Each September, people from all corners of the world raise awareness around Alzheimer’s disease and other types of dementia. As part of World Alzheimer’s Month, it’s important to also consider the rights of people living with dementia, including the right to leisure. Leisure is more than fun and games. According to Dr. Charles Sylvester, leisure is “the celebration of freedom at its crowing point.” Like all citizens, people living with dementia have a right to leisure wherever they may live. In 2012, I worked on a research project* that aimed to better understand the meaning of leisure for people living with dementia. Our team conducted more than 200 surveys and interviews with people living with dementia in a variety of settings. We asked questions about what brings leisure, meaning and well-being into their lives. We learned that when people have regular opportunities to engage in meaningful experiences, they can live well with dementia.

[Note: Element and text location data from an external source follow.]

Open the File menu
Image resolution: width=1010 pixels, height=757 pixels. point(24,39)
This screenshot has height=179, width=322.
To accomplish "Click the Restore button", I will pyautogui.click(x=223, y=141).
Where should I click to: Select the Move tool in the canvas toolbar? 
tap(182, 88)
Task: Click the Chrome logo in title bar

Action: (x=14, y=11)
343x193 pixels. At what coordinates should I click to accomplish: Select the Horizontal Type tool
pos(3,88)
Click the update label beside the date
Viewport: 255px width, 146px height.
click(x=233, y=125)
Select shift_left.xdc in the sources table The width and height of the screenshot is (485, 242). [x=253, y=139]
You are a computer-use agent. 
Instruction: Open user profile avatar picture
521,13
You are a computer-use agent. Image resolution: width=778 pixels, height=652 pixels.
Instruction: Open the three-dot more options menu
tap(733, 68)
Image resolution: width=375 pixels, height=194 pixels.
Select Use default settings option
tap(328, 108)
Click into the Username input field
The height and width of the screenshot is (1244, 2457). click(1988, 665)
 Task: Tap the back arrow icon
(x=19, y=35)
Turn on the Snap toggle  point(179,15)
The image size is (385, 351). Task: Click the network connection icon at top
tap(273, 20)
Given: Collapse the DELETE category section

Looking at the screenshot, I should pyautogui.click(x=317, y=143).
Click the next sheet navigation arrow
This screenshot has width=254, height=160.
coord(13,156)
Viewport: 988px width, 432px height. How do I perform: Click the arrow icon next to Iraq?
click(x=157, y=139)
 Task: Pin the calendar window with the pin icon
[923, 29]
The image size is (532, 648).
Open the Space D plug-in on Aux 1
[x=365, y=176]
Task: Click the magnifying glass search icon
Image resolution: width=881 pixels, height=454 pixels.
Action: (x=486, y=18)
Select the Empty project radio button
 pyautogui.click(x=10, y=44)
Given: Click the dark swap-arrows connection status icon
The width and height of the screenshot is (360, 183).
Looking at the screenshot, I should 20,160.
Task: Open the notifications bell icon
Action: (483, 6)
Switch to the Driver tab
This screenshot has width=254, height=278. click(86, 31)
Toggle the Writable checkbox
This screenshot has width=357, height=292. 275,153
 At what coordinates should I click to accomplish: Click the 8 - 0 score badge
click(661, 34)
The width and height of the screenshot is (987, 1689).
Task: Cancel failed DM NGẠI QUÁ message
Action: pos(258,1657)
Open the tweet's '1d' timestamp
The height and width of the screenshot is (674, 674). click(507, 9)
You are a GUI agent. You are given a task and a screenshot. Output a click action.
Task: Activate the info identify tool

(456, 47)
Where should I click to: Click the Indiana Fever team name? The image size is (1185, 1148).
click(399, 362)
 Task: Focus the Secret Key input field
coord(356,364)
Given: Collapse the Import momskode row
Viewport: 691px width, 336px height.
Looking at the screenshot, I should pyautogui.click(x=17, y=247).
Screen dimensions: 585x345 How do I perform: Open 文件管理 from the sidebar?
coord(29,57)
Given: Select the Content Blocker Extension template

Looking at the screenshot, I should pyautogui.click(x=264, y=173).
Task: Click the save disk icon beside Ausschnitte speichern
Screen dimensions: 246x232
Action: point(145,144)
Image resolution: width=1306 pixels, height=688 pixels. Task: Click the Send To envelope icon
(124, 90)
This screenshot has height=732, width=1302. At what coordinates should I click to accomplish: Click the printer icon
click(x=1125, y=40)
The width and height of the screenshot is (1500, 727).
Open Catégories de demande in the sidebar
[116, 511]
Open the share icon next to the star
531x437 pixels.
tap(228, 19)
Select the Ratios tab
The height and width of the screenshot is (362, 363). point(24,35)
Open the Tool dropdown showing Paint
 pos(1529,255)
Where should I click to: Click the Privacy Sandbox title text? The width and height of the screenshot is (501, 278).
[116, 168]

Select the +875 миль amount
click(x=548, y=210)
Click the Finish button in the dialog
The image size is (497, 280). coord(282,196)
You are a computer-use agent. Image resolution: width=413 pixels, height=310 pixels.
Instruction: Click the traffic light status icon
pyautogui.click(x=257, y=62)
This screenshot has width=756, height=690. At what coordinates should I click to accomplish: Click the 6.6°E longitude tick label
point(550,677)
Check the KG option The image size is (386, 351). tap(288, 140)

These meaningful experiences include opportunities for:
- Being Me: Opportunities to engage in activities that are personally meaningful and connected with current or past interests
- Being With: Opportunities to be with other people, pets or nature that support feelings of belonging and community
- Seeking Freedom: Opportunities that provide a break from the stress of daily tasks and responsibilities
- Finding Balance: Opportunities to find or create a sense of balance between relaxation and keeping busy – too much or too little of either is not good
- Making a Difference: Opportunities for a sense of purpose
- Growing and Developing: Opportunities to challenge the mind and the body, learn new things or have new experiences
- Having Fun: Opportunities to feel pleasure, enjoyment, happiness and to share a sense of humor
Since partnering on this research, I have continued my work and commitment to supporting the well-being of people living with dementia. Both as a professional care partner, and beginning in 2016, as a family care partner when one of my parents was diagnosed with dementia. As I’ve continued in these roles, I have come to appreciate, more than ever, the important role meaningful engagement plays. Not just in supporting well-being, but also in reducing or ending distress. I’ve learned that most expressions of distress among people living with dementia represent an unmet need of some kind. This could feel like a threat to their well-being. Instead of treating the distress by negatively reacting, everyone’s primary goal should always be supporting well-being. As a care partner, I have found this outline for thinking about and supporting well-being very helpful. I also use this to reflect upon and foster my own well-being. When my well-being is supported, I show up more. I am present, centered and capable of supporting the well-being of myself and other people in my life, including those living with dementia.
*Note: This research was published in the following article: Dupuis, S.L., Whyte, C., Carson, J., Genoe, R., Meschino. L.M., & Sadler, L. (2012). Just dance with me: An authentic partnership approach in understanding leisure in the dementia context. World Leisure Journal on Leisure, Health, and Disability. 54(3), 240-254).